Two University of Northern British Columbia students learned about their university’s history as part of a student job contacting people integral to the founding of UNBC 25 years ago.
Raychill Snider and Brittany McHardy reached out to some of the 16,000 people who gave $5 and signed a petition supporting UNBC in the late 1980s. They called those petition signers who provided their contact information, thanking them and inviting them to 25th anniversary activities taking place throughout the year.
For Raychill Snider, who at the time was a 2nd year environmental studies major, the job has given her a chance to learn about UNBC’s past and the greater Northern BC community than would have ever been possible.
Brittany McHardy, left, and Raychill Snider are learning about UNBC's history through their student jobs. Download high-resolution version
“This gives me more insight into the area culturally and historically. Even though people were signing the petition before I was even born, I hear the same people’s names referred to all the time. Even though I wasn’t here, there’s a certain level of knowledge I have already, where I recognize names people tell me, because I’ve heard them multiple times,” she said.

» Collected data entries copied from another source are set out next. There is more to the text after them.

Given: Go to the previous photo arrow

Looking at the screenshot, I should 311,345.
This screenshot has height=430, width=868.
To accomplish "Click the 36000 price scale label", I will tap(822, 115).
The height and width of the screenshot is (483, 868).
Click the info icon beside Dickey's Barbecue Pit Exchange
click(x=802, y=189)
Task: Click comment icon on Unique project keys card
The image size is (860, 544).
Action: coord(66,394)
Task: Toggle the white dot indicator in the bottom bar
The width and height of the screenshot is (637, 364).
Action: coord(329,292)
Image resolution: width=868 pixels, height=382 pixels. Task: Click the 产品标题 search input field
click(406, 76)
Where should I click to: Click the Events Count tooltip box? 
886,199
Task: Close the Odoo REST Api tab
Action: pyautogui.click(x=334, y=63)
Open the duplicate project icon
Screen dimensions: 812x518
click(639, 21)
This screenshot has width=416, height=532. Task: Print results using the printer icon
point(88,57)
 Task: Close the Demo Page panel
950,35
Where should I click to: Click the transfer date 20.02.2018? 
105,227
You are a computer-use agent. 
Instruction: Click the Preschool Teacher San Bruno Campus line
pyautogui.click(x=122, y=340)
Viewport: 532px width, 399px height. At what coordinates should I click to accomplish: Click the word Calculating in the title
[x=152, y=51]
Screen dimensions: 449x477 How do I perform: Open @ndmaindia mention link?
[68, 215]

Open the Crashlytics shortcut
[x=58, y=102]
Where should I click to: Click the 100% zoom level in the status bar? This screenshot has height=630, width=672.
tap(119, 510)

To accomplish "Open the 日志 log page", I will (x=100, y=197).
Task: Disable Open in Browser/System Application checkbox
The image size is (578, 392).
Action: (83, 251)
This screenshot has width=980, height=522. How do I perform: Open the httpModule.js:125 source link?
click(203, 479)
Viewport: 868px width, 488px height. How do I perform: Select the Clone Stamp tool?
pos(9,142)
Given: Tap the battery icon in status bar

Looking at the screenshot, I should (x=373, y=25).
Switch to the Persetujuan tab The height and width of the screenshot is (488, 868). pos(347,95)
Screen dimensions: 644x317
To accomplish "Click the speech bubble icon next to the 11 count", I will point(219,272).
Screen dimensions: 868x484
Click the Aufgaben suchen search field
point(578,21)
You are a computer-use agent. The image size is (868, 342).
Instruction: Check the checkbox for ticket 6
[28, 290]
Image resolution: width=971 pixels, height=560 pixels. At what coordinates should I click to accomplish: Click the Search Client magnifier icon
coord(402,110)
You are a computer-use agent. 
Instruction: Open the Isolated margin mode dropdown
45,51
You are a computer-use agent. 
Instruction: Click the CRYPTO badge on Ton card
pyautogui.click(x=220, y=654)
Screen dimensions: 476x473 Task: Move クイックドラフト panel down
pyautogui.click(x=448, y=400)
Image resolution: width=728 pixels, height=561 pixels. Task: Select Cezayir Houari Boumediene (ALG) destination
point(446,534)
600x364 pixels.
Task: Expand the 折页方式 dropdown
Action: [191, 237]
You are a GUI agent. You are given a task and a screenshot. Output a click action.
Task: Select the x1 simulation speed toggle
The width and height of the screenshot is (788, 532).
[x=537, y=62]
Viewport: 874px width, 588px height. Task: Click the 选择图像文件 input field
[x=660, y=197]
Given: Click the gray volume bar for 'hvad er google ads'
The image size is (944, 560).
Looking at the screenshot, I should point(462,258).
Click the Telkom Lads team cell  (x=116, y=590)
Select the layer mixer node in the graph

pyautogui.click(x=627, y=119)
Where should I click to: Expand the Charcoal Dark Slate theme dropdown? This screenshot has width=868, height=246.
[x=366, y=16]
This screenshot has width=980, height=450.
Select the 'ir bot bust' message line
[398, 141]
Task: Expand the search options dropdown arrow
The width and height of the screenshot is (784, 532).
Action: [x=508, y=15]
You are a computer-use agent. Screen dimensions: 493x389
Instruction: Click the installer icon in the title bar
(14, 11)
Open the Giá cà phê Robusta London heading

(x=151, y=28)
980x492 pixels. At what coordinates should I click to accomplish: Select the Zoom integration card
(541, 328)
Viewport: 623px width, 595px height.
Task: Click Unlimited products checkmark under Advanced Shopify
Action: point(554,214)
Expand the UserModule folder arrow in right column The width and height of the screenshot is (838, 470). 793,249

Snider chose UNBC because she wanted to study out of province, had never been to BC, and was impressed by the university’s environmental studies program.
Snider worked at the External Relations office a few hours a week. She said it was a great way to exercise her communication skills, as the students reached out to more than 500 people. It was also a great way to learn about an important part of UNBC history.
“I really like going to UNBC, and the small university experience,” she said. “I think with this job I’m getting a much deeper insight into the whole university. I’m in a very privileged situation very few students will get to experience; I get to know a lot more about the university than most students will ever know, on a personal level.”
Brittany McHardy was a 2nd year natural resource management student from Meaford, Ont. She liked the idea of attending UNBC because she’s from a smaller community, and UNBC offered the program she wanted.
Working on the 16,000 project was rewarding, according to McHardy, because she spoke with the people who made her university.
“It’s only been 25 years, but the impact the university has had on the community is impressive,” said McHardy.